Haley Joel Osment Opens Up About Leaving Hollywood
Image via Kathy Hutchins/Shutterstock

Haley Joel Osment Opens Up About Leaving Hollywood

Haley Joel Osment was one of the biggest child stars of the 2000s with the film Sixth Sense catapulting him to stardom. However, that came with a price.

Videos by Wide Open Country

"My parents used to say when I first started out in this industry, 'If it's ever not fun, you can quit tomorrow,'" Osment told E! News. "And when I got to be college age, I got to go off and study theater and really think hard about whether I wanted to do this as my career in life.
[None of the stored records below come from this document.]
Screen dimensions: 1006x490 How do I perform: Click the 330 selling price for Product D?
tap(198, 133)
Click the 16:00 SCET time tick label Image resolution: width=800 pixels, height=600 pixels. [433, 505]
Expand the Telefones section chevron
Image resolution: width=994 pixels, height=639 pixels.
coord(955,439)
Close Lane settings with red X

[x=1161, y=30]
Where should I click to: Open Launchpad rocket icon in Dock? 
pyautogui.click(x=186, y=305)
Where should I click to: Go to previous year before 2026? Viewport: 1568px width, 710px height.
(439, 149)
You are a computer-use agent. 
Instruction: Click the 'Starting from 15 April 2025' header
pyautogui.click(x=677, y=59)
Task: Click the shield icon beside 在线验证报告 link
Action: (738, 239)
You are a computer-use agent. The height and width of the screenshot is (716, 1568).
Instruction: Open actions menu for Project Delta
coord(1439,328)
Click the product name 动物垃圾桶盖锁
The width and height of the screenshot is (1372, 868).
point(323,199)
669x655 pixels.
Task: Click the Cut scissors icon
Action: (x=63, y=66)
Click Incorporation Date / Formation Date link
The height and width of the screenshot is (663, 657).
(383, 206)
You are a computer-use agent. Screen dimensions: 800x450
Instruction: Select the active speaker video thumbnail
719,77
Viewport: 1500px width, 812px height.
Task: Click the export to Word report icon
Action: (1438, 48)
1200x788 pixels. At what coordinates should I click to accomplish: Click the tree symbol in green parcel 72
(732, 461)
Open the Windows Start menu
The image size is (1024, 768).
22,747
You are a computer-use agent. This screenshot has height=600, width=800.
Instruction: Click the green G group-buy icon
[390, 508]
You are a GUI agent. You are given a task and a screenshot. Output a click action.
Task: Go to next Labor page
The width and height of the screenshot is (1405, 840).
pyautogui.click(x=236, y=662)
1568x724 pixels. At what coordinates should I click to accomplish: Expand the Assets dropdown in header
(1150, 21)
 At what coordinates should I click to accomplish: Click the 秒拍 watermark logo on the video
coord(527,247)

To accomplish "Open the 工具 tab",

"The answer has always been yes at all these junctures," he explained. "It's still a job that I really enjoy, despite all the uncertainty and the difficulty of being able to plan your life three to six months out."

Ultimately, he decided to leave Hollywood in 2006. The child star wanted to go to New York City to attend NYU's Tisch School of the Arts. He also wanted to escape the tabloids and the limelight for a while.

"Those were pretty tense years in terms of how celebrity was in Los Angeles," Osment recalled. At the time, there was "this very predatory, aggressive kind of tabloid engagement with certain celebrities."

Haley Joel Osment Talks Fame

Osment said he was very happy to leave. He said, "I remember being very happy to not be making my home in Los Angeles at that time." Ultimately, Osment chose to take a break after starring in Home of the Giants. He wouldn't return to films until he starred in the 2012 film The Misadventures of the Dunderheads.

He found that the industry appeared to change since he left.

"We're in a different era than we were," he said. "It's an interesting shift in dynamics. At this point I'm comfortable with it."

Osment also weighed on social media and privacy as a star.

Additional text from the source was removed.